++++ DATA FOR REVIEW ++++
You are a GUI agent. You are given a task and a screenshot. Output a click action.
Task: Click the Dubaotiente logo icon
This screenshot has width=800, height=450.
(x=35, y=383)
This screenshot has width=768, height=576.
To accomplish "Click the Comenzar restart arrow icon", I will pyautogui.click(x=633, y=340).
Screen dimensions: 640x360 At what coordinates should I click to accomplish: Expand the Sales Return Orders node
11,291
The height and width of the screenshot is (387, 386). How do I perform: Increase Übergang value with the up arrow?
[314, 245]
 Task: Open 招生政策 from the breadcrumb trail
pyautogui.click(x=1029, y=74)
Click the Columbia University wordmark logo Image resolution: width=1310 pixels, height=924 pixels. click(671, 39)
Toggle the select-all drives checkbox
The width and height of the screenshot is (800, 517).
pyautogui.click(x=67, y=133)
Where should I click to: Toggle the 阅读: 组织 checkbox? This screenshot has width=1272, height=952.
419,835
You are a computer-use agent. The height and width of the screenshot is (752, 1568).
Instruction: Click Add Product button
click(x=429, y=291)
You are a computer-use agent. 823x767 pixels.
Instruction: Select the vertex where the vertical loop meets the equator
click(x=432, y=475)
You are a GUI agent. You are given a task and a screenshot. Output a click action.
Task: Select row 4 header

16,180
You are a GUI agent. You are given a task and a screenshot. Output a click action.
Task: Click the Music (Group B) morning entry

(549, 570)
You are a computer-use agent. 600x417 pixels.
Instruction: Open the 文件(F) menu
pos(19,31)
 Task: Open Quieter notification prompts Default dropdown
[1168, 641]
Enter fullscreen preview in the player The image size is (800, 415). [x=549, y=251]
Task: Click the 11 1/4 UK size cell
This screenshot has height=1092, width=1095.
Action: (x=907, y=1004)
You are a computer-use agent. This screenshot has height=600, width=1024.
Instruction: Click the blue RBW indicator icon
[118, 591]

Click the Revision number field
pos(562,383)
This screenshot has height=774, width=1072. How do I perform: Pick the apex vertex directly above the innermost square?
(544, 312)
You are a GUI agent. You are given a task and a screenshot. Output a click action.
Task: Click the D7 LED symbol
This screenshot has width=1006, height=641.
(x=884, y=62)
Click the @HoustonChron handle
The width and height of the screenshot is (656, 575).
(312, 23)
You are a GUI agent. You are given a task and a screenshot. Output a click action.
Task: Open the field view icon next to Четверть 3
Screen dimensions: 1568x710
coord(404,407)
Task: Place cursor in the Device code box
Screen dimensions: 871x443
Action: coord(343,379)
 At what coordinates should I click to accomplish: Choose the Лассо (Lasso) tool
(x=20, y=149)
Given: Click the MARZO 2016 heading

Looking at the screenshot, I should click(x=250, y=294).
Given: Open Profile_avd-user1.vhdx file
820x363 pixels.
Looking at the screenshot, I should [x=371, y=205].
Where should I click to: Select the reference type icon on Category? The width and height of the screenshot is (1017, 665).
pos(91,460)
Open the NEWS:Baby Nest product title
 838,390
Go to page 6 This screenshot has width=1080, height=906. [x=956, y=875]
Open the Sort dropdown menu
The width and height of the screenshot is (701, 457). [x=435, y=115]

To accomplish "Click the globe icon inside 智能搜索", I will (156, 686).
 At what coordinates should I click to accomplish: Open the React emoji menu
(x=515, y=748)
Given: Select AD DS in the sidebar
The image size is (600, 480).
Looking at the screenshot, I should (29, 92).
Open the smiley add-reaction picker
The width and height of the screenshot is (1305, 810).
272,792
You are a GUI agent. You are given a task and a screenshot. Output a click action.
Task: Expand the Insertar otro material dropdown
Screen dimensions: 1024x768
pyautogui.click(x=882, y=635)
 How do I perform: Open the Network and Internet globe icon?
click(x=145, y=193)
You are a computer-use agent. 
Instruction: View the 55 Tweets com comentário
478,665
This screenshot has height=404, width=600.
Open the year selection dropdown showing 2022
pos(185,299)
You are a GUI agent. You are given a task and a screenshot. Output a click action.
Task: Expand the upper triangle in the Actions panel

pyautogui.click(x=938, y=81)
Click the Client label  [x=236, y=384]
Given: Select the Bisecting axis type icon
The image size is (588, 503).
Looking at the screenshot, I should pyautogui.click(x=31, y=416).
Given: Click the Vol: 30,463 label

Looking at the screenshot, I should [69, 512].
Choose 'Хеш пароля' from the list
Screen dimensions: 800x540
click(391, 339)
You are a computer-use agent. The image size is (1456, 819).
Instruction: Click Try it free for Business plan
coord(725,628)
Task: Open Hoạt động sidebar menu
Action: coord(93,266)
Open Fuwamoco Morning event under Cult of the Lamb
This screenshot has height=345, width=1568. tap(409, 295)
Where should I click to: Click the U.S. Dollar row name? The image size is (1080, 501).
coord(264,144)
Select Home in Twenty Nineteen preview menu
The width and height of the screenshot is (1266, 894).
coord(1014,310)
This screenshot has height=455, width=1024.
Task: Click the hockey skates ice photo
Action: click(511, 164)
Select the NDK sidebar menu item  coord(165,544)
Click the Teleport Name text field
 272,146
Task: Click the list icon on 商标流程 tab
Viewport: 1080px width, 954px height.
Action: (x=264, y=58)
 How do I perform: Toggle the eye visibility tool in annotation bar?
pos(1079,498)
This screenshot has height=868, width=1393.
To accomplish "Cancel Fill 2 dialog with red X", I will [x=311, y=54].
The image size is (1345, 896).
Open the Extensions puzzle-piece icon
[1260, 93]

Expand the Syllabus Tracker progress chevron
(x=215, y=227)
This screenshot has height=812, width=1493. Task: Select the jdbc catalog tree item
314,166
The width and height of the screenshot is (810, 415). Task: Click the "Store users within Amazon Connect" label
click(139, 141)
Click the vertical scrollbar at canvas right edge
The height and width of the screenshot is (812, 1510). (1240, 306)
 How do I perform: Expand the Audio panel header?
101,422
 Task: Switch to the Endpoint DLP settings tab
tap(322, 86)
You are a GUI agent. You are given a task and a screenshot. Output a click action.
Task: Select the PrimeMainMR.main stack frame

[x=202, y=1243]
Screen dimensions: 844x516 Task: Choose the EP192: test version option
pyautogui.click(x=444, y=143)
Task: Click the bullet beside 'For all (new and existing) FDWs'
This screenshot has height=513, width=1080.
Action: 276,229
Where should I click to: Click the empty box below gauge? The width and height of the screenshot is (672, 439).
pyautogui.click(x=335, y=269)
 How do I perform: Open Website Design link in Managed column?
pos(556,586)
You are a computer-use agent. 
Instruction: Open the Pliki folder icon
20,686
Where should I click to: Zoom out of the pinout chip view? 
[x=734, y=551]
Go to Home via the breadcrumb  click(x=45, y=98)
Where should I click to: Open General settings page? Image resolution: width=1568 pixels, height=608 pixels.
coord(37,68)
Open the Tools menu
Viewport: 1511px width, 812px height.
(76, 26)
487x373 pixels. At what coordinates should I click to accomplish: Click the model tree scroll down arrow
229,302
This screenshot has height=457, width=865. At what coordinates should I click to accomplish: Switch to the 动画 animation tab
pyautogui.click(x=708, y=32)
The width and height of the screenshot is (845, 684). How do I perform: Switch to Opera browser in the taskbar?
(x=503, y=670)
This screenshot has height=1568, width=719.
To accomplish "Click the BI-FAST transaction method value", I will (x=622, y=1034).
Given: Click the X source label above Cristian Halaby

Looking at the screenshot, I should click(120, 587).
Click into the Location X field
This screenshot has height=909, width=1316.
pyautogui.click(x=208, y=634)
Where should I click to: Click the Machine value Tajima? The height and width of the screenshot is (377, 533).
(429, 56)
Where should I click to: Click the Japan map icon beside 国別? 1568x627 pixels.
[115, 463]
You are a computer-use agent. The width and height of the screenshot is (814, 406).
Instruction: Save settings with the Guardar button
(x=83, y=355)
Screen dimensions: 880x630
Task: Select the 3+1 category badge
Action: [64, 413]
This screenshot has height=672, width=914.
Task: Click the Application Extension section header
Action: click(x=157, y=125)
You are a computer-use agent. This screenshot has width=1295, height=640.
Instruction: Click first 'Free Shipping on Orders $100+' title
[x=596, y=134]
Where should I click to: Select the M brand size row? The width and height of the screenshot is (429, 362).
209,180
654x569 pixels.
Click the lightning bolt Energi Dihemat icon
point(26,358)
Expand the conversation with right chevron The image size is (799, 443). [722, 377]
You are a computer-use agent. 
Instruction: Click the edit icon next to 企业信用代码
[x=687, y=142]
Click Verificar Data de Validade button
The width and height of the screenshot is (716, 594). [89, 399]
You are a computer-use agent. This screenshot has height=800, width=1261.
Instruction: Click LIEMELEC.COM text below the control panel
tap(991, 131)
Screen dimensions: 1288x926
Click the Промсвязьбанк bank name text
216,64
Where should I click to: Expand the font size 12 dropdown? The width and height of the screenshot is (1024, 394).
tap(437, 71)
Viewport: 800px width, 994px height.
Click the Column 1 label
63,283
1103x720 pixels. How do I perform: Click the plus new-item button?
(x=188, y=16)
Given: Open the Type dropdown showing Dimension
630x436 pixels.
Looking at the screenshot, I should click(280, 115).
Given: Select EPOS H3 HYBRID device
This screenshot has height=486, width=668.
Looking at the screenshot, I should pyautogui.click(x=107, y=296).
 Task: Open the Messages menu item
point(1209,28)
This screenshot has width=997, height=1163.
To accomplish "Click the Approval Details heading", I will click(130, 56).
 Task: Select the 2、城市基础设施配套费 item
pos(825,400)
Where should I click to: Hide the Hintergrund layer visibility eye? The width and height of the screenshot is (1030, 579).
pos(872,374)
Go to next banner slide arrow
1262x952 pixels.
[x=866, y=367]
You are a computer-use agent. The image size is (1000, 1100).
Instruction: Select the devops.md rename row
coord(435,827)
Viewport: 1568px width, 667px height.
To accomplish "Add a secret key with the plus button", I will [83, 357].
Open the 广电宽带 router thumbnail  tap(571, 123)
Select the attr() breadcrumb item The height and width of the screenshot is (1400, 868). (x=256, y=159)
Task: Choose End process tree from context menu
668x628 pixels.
++++
**REQUIRED WORK:** For the lines above, output exactly those from the line containing "Given: Select the Bisecting axis type icon" through the line containing "Select Home in Twenty Nineteen preview menu", and skip the others.

**EXERCISE ANSWER:**
Given: Select the Bisecting axis type icon
The image size is (588, 503).
Looking at the screenshot, I should pyautogui.click(x=31, y=416).
Given: Click the Vol: 30,463 label

Looking at the screenshot, I should [69, 512].
Choose 'Хеш пароля' from the list
Screen dimensions: 800x540
click(391, 339)
You are a computer-use agent. The image size is (1456, 819).
Instruction: Click Try it free for Business plan
coord(725,628)
Task: Open Hoạt động sidebar menu
Action: coord(93,266)
Open Fuwamoco Morning event under Cult of the Lamb
This screenshot has height=345, width=1568. tap(409, 295)
Where should I click to: Click the U.S. Dollar row name? The image size is (1080, 501).
coord(264,144)
Select Home in Twenty Nineteen preview menu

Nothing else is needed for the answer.